The problem is further compounded when one considers an extended enterprise across different organizational boundaries. While any one Schema may be perfectly valid with respect to the W3C Schema standard, no two organizations are assured of successful exchange of data using XML. By publishing a specification that allows for precise semantics to be retained in the schema and or documents, XML SchemaPlus aims to:
XML SchemaPlus is motivated by two tangible benefits. First, the XSP standardizes the development of XML Schema across Organizations. Second, and more important, XSP provides an XML framework that is compatible with the W3C Web Ontology Language (OWL), providing a foundation for semantic interoperability and reasoning in systems and applications.

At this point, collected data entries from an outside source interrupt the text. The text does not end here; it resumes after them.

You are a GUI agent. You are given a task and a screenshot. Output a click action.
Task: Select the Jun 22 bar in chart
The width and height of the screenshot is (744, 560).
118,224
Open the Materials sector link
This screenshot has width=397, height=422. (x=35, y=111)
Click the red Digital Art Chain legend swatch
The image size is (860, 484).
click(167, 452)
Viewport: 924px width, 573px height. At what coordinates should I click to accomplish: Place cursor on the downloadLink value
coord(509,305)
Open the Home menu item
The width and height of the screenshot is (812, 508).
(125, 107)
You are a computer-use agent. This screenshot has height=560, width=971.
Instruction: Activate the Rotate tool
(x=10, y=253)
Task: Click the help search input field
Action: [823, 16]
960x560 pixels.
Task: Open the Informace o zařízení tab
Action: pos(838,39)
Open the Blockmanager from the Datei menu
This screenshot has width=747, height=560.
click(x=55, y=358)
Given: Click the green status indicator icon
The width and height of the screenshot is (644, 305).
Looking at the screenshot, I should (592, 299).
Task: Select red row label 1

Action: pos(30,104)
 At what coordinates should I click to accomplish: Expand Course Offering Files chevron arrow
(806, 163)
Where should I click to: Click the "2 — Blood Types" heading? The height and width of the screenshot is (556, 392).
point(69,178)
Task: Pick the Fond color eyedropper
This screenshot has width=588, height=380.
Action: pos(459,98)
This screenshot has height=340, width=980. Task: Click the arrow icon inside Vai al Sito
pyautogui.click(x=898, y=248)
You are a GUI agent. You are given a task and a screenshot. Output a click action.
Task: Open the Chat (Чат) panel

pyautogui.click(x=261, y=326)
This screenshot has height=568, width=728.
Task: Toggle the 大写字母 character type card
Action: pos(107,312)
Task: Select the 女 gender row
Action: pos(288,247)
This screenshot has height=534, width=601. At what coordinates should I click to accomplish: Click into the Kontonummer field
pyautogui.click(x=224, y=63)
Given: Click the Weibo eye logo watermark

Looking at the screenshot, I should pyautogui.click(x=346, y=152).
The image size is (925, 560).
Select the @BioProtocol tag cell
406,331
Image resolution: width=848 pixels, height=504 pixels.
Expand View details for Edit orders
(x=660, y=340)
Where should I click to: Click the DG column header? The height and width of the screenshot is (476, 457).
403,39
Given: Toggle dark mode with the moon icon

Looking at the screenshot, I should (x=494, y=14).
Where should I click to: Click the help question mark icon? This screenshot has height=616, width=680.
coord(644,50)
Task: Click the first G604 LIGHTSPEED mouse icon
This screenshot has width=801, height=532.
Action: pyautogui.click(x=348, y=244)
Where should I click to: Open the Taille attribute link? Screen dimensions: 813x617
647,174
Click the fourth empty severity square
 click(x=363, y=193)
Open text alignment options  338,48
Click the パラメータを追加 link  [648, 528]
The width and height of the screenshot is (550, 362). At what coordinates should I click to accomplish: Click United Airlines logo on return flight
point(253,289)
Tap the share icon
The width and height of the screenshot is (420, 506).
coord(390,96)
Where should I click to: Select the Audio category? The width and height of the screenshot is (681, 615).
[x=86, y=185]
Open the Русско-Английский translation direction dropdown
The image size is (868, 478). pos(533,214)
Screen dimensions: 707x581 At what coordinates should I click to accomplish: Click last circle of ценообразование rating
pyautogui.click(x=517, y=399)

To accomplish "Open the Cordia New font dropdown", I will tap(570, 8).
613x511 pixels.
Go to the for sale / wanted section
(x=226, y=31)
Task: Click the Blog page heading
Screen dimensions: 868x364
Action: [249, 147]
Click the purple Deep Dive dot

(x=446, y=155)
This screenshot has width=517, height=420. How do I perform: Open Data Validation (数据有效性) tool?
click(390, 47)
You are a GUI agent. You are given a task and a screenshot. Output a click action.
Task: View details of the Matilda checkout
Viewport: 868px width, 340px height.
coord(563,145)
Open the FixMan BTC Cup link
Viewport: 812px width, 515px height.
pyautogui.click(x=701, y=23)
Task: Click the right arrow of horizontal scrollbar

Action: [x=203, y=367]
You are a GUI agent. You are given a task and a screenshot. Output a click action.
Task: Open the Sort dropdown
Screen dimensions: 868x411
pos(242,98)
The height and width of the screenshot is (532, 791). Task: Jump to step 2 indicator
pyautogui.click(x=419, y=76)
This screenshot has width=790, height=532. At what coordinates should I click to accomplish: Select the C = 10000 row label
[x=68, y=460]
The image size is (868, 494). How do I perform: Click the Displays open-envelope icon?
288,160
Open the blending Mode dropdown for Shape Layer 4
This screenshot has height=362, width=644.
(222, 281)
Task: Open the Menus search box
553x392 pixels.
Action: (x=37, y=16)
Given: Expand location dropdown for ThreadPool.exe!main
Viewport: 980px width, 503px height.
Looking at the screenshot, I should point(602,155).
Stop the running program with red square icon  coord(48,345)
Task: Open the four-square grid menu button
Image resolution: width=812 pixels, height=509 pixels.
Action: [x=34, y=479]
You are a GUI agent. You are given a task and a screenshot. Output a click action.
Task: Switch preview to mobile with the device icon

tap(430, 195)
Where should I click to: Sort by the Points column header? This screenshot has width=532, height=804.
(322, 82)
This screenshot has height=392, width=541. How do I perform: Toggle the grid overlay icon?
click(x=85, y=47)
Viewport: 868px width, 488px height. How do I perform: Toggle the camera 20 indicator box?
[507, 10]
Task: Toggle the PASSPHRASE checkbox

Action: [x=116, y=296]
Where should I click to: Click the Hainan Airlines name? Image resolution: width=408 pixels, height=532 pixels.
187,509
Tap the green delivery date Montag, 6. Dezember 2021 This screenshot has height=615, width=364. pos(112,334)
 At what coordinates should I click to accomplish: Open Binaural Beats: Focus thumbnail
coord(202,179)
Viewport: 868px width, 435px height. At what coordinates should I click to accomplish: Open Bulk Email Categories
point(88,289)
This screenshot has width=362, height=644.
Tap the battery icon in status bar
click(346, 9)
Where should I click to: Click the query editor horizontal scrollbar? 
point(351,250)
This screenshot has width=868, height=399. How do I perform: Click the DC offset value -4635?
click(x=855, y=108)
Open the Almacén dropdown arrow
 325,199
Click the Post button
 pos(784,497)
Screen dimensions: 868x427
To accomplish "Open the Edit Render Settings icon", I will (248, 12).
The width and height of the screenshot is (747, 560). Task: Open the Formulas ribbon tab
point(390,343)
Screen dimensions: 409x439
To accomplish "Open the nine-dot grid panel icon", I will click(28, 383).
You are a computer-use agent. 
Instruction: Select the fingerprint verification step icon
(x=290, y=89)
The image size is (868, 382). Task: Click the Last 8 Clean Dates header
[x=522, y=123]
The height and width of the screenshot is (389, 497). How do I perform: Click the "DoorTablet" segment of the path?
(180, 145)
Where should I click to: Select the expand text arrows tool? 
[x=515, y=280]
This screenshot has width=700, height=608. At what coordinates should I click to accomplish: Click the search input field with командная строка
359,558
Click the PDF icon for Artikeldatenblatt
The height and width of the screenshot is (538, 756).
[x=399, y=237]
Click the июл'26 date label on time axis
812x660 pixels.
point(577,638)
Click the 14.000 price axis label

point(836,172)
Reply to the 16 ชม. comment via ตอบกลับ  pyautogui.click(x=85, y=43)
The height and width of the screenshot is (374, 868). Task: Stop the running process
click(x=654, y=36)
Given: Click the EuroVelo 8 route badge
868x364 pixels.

Typical XML documents are tree structures having nested elements. The hierarchical style is one in which elements can contain other elements. The semantics of the containment are almost always left unstated. This means that there has to be an implicit understanding of what the nesting in the XML document (and associated schema) means in every client use. Sometimes this meaning is only stated as annotations in the XML Schema. Irrespective, this style is the dominant style for most people using XML and comes about because of a desire to view an XML document as a container-oriented structure (a tree). This, however, does not often serve to represent faithfully an information model (or structure). An example of a hierarchical XML Structure for a simple X3D file describing a green square is shown below.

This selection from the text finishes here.